Dan felt Erica grip him tighter as he sped to the marina. The final car pursued him up to the docks, parking at the waterfront. Dan and Erica lept from the bike before making a complete stop. They raced to the pier to find their escape. Dan spotted many yachts and small boats left unattended. He zeroed in on a dinghy locked with a chain to the dock. He tore the chain apart with his hands before jumping into the boat.
Dan called for Erica. She faced the other direction–motionless. Dan followed her gaze to a man standing at the other end of the pier. He was dressed in something like a police uniform–his glasses lit by the reflection of the setting sun. The man stared back at them with his gun drawn.
Dan’s legs gave out as he fell backwards into the boat. Every ounce of strength had been spent, and it was not enough. In that moment, Dan was sorry–sorry for failing Char and the Bedlam, sorry for letting his children enter the apocalypse without a father, sorry for not killing Howard Fettel when he had the chance, and sorry for not calling his mom to let her know he was okay.

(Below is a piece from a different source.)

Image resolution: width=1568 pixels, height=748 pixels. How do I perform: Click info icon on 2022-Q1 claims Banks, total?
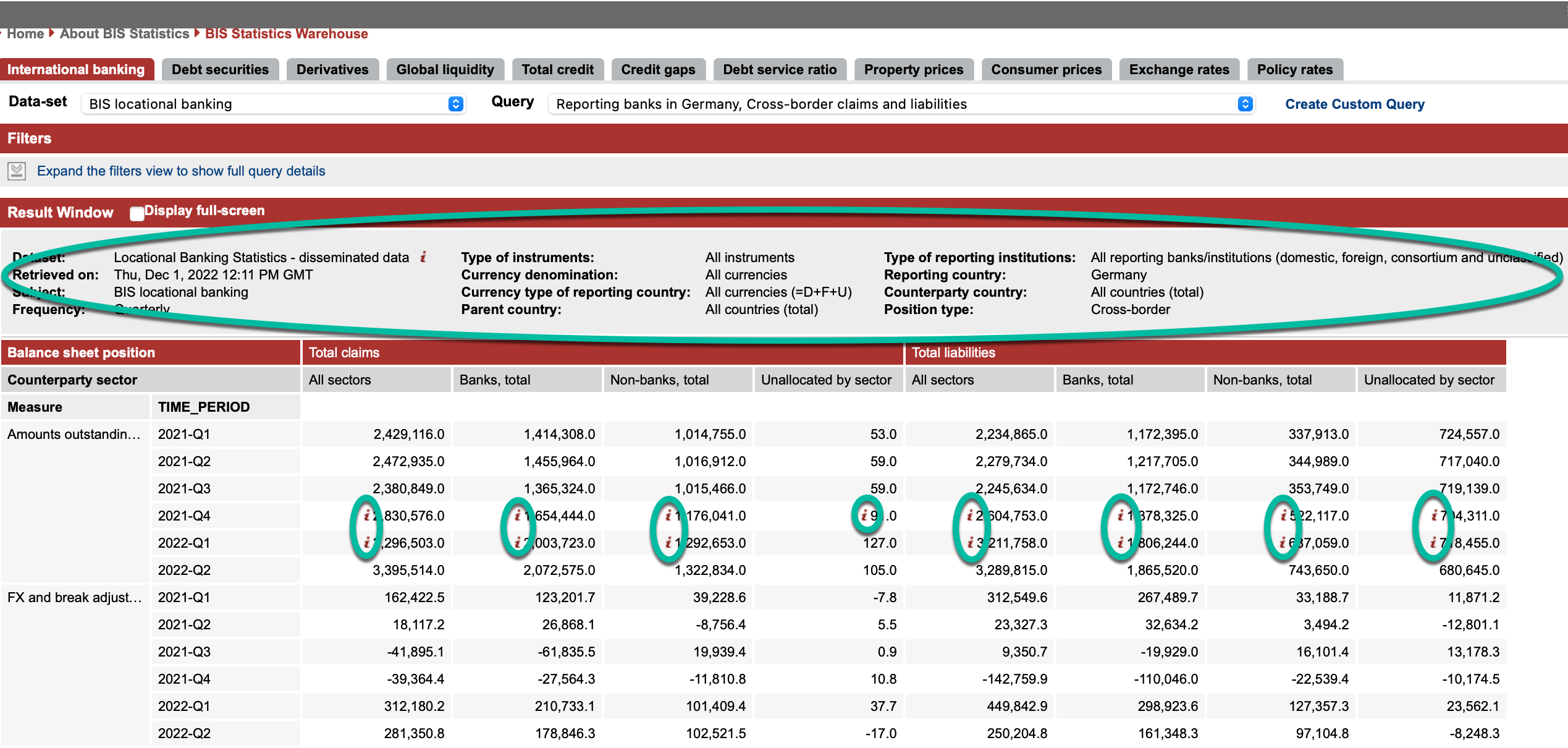pyautogui.click(x=518, y=543)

The hunter lowered his weapon and left. Dan watched puzzled as the officer returned to his car. Was this mercy? thought Dan, after everything that had happened? Maybe he got what he wanted from the chase, or maybe he knew where they were headed and that they were dead already. In any case, Dan wasted no time in convincing Erica to get into the boat.
She stood on the dock, still staring at where the hunter had stood.
“It’s okay, Erica,” said Dan. “I know you’re scared, sweetie, but we need to stay together.”
“You told me that before,” said Erica, “the night we left home.” She turned around to face him. “I’m tired of being scared, Danny.” Erica popped the silver pill Cassie had given her and swallowed.